Problem details
When the line containing "Where should I click to: Select the" appears in the data below, begin copying there and stop only after the line containing "Enable the Modulfarbe".

The records Block Start

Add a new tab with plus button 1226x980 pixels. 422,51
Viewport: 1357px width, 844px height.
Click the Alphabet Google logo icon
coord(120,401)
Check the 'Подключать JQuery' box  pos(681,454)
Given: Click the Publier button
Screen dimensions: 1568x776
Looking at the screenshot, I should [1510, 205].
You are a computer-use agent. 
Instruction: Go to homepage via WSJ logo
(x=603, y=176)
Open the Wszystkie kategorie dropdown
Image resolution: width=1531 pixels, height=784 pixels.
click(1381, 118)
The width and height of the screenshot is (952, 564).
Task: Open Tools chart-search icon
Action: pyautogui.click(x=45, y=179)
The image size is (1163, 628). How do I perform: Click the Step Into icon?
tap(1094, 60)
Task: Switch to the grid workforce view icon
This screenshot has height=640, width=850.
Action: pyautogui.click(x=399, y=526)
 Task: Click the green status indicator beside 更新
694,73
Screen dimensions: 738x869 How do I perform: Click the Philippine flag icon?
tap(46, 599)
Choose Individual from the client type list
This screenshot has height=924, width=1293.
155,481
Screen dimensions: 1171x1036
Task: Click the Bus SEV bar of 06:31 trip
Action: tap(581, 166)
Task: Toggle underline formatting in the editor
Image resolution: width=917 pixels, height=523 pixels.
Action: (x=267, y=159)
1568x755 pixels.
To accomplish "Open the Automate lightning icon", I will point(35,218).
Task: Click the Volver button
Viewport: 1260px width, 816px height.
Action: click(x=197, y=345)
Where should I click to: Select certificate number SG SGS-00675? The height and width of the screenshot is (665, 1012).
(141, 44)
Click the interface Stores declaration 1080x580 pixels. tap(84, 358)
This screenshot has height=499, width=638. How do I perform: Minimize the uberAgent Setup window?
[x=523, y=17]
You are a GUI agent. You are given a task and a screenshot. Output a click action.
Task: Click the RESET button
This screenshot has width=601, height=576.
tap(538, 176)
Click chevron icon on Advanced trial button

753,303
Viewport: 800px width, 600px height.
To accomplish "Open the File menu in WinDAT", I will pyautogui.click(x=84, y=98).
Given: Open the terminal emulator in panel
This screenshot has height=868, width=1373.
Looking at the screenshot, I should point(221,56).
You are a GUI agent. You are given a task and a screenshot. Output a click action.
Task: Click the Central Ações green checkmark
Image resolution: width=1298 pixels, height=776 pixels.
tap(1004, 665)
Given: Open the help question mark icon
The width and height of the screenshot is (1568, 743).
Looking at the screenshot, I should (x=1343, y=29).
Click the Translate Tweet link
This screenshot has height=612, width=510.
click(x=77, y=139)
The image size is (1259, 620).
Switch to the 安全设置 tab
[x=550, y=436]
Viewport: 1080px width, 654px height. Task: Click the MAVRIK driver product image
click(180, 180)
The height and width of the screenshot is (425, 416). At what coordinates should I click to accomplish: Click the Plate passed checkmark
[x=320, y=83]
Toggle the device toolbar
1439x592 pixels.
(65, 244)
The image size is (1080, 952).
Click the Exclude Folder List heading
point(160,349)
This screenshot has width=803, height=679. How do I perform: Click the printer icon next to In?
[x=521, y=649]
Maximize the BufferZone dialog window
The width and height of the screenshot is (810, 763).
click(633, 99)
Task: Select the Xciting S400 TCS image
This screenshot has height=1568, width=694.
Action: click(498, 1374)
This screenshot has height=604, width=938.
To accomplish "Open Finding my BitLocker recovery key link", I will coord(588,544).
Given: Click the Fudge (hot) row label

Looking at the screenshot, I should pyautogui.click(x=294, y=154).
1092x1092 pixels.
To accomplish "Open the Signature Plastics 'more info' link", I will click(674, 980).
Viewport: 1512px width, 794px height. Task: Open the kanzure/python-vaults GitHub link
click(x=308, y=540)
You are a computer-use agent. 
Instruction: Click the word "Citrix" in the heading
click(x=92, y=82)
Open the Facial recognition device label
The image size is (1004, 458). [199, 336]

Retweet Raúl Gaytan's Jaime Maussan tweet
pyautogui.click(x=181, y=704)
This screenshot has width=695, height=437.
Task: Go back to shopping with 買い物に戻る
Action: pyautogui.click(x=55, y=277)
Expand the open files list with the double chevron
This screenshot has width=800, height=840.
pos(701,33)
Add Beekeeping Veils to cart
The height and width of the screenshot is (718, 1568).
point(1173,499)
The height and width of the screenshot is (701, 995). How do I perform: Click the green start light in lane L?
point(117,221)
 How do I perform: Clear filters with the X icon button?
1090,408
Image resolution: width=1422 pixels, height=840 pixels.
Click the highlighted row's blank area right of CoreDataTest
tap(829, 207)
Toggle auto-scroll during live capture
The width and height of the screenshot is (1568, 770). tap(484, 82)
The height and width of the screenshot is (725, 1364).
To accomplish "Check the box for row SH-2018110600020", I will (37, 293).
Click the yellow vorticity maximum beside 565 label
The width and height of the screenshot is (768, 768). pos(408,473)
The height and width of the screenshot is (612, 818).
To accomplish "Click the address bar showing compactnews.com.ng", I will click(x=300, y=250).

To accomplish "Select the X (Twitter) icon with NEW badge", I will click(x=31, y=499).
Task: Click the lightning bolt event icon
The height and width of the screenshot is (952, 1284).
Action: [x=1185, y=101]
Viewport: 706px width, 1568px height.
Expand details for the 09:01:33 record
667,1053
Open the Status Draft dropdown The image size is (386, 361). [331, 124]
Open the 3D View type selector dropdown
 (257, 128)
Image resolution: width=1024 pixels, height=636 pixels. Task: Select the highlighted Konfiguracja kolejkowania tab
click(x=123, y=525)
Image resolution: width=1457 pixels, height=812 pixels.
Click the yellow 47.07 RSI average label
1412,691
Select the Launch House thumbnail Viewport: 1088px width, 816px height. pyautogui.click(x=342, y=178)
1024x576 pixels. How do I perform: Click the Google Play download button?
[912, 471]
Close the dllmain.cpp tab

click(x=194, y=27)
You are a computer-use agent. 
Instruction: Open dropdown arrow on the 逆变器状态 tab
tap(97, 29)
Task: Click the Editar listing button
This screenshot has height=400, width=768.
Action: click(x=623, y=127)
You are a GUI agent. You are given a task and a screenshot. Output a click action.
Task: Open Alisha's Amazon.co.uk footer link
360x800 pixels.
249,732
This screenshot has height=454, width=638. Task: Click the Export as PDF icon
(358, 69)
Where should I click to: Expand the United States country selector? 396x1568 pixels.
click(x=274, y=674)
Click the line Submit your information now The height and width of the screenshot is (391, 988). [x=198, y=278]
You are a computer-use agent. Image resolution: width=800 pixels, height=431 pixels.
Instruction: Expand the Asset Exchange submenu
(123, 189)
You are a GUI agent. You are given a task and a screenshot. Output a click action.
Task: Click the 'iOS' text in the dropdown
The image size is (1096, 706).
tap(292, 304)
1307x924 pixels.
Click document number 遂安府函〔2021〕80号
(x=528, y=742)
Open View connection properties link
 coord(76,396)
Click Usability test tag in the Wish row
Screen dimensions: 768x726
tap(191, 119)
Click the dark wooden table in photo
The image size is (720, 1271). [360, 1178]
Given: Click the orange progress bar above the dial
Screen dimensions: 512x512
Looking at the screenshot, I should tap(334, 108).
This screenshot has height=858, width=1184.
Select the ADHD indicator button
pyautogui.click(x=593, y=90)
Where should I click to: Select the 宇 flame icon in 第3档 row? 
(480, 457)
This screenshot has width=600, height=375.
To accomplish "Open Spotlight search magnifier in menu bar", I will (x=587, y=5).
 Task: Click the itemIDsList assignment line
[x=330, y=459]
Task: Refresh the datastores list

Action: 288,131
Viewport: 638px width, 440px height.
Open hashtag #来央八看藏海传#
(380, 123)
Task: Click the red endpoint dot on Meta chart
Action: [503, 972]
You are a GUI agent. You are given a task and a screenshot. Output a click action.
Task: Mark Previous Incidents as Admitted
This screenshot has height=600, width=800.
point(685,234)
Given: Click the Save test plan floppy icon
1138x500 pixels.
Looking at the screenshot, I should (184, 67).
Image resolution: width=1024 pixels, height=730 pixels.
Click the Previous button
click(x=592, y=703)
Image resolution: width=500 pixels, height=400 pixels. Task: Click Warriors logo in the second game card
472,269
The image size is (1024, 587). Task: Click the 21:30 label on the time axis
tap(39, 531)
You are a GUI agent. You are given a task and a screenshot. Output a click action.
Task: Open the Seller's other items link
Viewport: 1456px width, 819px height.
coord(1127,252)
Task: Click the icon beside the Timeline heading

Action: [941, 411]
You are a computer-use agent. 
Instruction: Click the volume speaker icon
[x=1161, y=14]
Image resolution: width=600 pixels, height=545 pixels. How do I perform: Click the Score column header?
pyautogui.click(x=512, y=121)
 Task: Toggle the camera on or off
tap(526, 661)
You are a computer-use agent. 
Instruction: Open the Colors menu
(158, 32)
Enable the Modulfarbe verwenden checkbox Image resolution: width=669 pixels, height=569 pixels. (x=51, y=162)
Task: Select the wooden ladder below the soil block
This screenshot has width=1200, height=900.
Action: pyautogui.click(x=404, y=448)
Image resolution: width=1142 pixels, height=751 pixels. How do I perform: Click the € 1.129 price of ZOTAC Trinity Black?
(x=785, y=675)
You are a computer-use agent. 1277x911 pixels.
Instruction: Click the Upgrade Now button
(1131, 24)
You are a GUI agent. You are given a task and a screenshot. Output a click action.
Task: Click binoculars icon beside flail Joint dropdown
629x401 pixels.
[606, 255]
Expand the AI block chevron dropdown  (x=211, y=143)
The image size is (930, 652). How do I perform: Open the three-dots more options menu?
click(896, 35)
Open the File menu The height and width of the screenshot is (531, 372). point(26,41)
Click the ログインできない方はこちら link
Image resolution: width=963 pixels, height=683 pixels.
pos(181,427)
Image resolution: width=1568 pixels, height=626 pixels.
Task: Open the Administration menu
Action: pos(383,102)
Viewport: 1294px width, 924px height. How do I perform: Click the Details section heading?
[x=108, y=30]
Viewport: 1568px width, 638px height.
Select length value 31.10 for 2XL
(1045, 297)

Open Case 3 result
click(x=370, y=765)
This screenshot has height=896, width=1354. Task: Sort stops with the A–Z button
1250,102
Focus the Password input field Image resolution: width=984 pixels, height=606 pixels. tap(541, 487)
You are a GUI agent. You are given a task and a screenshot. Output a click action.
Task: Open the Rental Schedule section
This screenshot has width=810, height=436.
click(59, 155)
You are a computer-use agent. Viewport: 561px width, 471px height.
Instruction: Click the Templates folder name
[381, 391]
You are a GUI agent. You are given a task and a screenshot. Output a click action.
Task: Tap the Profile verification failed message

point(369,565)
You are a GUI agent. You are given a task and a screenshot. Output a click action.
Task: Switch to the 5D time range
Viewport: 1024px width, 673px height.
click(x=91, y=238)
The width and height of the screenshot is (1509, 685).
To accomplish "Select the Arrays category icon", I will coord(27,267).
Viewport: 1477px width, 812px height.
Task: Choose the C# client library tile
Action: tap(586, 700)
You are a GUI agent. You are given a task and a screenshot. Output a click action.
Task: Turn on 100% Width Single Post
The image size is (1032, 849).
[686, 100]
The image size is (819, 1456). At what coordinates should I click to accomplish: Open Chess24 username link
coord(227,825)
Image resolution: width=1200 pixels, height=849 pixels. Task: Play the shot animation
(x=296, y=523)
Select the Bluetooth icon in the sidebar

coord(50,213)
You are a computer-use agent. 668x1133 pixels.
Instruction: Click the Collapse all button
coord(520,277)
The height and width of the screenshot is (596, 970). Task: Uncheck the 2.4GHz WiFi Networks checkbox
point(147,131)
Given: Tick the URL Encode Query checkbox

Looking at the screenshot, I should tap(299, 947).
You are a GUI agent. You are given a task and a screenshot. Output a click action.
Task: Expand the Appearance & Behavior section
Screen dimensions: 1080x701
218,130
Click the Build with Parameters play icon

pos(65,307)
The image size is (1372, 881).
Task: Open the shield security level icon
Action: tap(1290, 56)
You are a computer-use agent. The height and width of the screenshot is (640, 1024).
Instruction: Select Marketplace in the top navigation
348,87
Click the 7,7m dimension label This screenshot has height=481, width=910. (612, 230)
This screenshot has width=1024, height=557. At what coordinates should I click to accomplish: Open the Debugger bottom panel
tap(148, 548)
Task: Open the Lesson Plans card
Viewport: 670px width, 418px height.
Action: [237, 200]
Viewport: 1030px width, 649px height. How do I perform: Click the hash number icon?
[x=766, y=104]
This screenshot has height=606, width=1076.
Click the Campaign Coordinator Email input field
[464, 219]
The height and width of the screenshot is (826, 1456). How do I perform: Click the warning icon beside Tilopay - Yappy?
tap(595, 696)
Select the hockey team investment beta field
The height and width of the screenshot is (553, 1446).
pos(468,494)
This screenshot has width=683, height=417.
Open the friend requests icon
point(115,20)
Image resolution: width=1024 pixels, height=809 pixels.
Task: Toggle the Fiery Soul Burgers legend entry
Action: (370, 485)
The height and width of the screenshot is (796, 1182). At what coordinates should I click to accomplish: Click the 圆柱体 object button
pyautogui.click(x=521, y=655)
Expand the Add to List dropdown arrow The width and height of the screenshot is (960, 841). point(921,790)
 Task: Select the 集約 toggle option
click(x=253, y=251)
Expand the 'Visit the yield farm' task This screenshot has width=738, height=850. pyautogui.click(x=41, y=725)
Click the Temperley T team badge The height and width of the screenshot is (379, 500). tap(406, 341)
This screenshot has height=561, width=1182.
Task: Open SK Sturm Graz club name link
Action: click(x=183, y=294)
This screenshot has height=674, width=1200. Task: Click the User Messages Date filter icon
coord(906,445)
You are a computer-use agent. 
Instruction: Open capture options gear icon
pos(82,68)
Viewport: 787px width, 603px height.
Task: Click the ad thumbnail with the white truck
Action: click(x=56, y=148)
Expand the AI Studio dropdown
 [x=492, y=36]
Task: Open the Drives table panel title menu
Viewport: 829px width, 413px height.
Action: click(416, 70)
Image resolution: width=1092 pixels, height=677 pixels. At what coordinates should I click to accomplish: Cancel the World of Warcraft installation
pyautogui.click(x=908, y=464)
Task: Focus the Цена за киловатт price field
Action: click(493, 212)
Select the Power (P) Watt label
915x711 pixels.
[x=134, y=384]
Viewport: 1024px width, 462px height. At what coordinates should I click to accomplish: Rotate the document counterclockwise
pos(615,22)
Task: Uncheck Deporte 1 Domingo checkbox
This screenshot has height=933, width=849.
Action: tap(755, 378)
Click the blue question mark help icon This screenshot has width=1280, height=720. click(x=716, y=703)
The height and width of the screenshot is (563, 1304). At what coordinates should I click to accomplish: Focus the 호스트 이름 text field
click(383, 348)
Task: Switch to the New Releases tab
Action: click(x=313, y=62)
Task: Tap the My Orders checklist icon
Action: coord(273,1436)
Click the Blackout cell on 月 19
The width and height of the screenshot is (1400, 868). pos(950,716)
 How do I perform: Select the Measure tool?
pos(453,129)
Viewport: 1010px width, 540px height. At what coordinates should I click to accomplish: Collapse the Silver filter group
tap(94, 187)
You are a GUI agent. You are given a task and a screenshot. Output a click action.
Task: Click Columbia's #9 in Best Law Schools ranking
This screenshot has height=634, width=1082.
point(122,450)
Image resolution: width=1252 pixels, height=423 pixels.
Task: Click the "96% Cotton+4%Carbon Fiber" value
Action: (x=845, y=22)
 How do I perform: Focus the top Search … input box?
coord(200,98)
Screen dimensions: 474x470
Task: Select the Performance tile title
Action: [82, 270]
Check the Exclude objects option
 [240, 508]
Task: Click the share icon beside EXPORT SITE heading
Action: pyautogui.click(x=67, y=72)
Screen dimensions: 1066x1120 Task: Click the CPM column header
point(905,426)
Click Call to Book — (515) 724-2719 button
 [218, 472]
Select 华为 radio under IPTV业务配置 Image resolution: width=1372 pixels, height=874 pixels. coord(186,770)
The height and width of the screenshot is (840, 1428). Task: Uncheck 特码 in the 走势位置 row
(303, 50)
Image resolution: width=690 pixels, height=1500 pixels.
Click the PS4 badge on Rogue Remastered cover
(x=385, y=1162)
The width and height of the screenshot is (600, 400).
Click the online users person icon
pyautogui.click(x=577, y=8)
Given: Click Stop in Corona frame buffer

The records Block End

Solution to the problem
Where should I click to: Select the 宇 flame icon in 第3档 row? 
(480, 457)
This screenshot has width=600, height=375.
To accomplish "Open Spotlight search magnifier in menu bar", I will (x=587, y=5).
 Task: Click the itemIDsList assignment line
[x=330, y=459]
Task: Refresh the datastores list

Action: 288,131
Viewport: 638px width, 440px height.
Open hashtag #来央八看藏海传#
(380, 123)
Task: Click the red endpoint dot on Meta chart
Action: [503, 972]
You are a GUI agent. You are given a task and a screenshot. Output a click action.
Task: Mark Previous Incidents as Admitted
This screenshot has height=600, width=800.
point(685,234)
Given: Click the Save test plan floppy icon
1138x500 pixels.
Looking at the screenshot, I should (184, 67).
Image resolution: width=1024 pixels, height=730 pixels.
Click the Previous button
click(x=592, y=703)
Image resolution: width=500 pixels, height=400 pixels. Task: Click Warriors logo in the second game card
472,269
The image size is (1024, 587). Task: Click the 21:30 label on the time axis
tap(39, 531)
You are a GUI agent. You are given a task and a screenshot. Output a click action.
Task: Open the Seller's other items link
Viewport: 1456px width, 819px height.
coord(1127,252)
Task: Click the icon beside the Timeline heading

Action: [941, 411]
You are a computer-use agent. 
Instruction: Click the volume speaker icon
[x=1161, y=14]
Image resolution: width=600 pixels, height=545 pixels. How do I perform: Click the Score column header?
pyautogui.click(x=512, y=121)
 Task: Toggle the camera on or off
tap(526, 661)
You are a computer-use agent. 
Instruction: Open the Colors menu
(158, 32)
Enable the Modulfarbe verwenden checkbox Image resolution: width=669 pixels, height=569 pixels. (x=51, y=162)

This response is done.